In Tanzania, the government is eyeing China, aiming to attract the Chinese to visit its historical sites and the wildlife parks.
Marketing and business interventions are targeting about 150 million Chinese tourists travelling outside their country every year.
The newly appointed Tanzanian minister Mohamed Mchengerwa held discussions with the Chinese Ambassador to Tanzania Chen Mingjian seeking to devise joint strategies for tourism. The Tanzania Tourist Board expects 45,000 tourists from China this year.
Mr Mchengerwa said that China alone could hit Tanzania’s target of five million tourists by 2025 banking on the strong Chinese outbound tourist market.
Tanzania targets to raise $6 billion under its Third National Five-Year Development Plan (2021-2026).
This entails prioritizing and implementation of a clear tourism, legal and regulatory framework with strengthening public and private business dialogues and collaboration in tourism marketing, Mr Mchengerwa said.
Key interventions being undertaken include promotion, diversification and development of new tourism sites in southern parts of Tanzania, which have fewer visitors compared with northern Tanzania and Zanzibar.
Tanzania is among eight African countries which have been approved by the China National Tourism Administration in Beijing for Chinese tourists.

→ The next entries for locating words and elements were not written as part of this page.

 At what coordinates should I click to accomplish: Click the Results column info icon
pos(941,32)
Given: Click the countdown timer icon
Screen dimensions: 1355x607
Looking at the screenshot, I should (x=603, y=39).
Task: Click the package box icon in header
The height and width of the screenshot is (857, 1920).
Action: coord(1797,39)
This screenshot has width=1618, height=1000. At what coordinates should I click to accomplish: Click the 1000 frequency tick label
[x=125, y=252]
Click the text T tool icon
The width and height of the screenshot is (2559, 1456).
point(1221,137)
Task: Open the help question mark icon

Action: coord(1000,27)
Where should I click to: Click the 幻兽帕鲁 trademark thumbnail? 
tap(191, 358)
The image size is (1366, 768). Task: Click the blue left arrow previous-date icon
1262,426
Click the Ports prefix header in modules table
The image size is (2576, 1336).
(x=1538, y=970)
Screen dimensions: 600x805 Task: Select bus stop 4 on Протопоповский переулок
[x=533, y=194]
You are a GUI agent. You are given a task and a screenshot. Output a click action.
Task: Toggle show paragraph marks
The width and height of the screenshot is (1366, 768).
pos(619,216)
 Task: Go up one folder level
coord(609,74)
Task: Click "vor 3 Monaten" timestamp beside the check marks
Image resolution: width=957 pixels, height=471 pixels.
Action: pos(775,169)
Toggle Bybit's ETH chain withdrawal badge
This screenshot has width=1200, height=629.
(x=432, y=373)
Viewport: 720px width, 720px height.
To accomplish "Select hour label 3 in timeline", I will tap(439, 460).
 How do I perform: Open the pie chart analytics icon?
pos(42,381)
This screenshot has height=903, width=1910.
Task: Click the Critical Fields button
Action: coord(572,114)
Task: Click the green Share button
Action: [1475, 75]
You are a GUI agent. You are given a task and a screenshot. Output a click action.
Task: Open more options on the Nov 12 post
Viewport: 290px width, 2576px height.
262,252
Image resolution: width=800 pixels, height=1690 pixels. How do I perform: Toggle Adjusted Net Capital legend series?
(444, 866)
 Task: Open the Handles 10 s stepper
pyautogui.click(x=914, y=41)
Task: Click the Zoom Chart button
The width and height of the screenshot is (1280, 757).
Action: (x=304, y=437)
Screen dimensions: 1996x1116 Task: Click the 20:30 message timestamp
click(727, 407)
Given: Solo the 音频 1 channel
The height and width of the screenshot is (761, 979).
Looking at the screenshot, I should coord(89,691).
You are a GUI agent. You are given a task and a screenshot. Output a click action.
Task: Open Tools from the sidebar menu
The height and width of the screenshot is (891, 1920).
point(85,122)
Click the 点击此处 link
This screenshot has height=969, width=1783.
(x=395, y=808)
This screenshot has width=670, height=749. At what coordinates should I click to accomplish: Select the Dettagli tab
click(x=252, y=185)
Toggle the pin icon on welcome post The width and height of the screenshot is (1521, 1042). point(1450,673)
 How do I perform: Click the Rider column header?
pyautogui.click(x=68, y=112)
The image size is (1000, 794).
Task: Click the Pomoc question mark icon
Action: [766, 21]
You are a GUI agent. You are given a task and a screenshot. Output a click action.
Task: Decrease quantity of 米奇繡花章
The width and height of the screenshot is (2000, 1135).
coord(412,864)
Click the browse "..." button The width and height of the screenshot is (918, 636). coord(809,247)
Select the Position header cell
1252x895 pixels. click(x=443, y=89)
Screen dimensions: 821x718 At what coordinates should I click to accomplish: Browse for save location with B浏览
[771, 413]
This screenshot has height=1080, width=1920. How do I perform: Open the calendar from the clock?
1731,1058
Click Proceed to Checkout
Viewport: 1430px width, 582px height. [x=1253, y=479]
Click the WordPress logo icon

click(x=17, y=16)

Others are Kenya, Seychelles, Zimbabwe, Tunisia, Ethiopia, Mauritius, and Zambia.
Tanzania is currently implementing an aviation agreement with China for Air Tanzania Company Limited to operate direct flights between Dar es Salaam and Guangzhou.
Tanzania Tourist Board signed a memorandum with Touch Road International Holdings Group of China targeting to market Tanzania’s tourism in China.
Reports from the Tanzanian embassy in Beijing said that the current bilateral trade between Tanzania and China is worth about $600 million.